Data analyses are the weighting part of a sum-of-weighted-factors method. To ensure that the analysis process for selecting alternative techniques reflects local issues and concerns, techniques from the common sum-of-weighted-factors model are used to develop an analysis process that can be customized to local conditions and planning concerns.

After the ranking tables have been developed, each factor and table can be assigned a value (weight). This value is used as a multiplier in order to ensure that the process reflects local issues and concerns. If, for example, the wildlife habitat factor is more important to the community than the recreation factor, the multipliers for each factor should be adjusted accordingly. Likewise, if the general factors of ranking tool No. 7, development issues, are more important than the general factors of ranking tool No. 5, water-quality improvement, multipliers for each ranking tool or table should also be adjusted. In this manner, the analysis can be fine-tuned to accommodate local issues and concerns.

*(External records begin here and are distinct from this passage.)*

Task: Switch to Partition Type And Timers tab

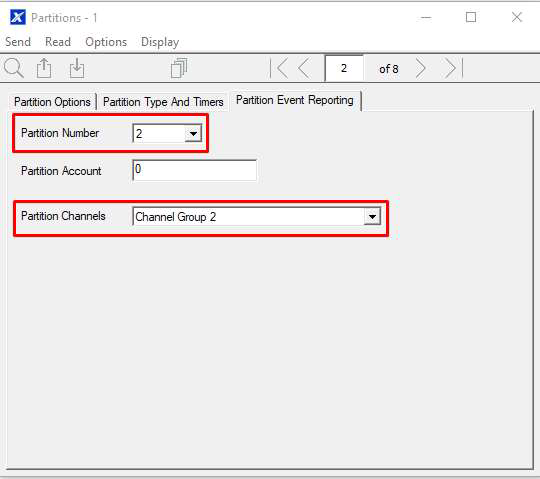Action: 163,102
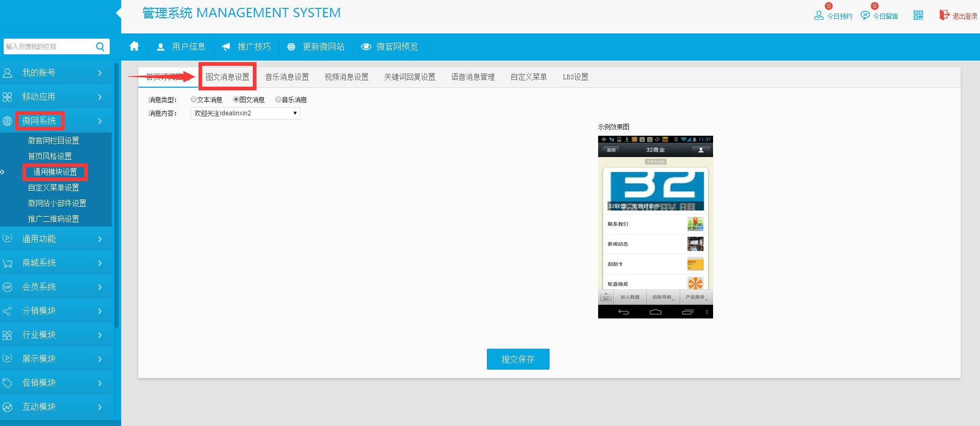Open the QR code icon in header

[918, 15]
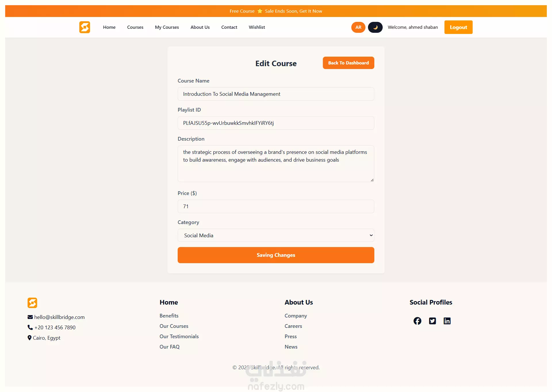
Task: Click the Our Testimonials footer link
Action: click(179, 336)
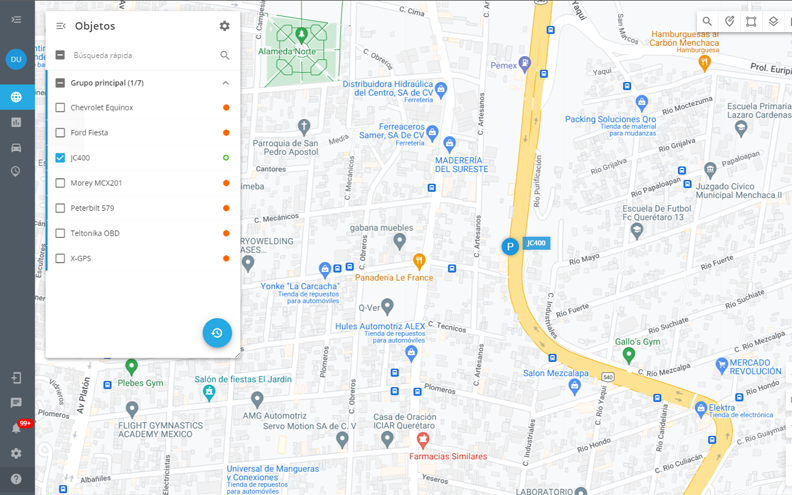Open the map layers selector

[x=773, y=21]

The strength of the model is its ability to respond to local issues by letting local designers or officials establish the importance each factor without having to reinvent or rewrite the decision support system. This framework allows individual communities to customize the analysis by first adding or removing factors to the ranking tables and categories and then assigning numerical multiplying weights to each table to reflect the importance of each issue. An additional benefit of using a system based on sum-of-weighted-factors is that many communities already have developed or been involved in such programs and are therefore familiar with the process.

Example

The systematic and flexible character of this framework is most easily demonstrated by example. In a hypothetical example, a developer has a 5-ac. lot that will be developed as an office complex and parking lot. The site has low slopes, sandy loam soils, and shallow bedrock. Management objectives for the site are: (1) control the two-year peak discharge rate, (2) allow groundwater recharge, (3) achieve moderate-to-high removal of urban pollutants, (4) accommodate the high land cost, (5) get the project's permits quickly, and (6) provide some type of recreation amenity.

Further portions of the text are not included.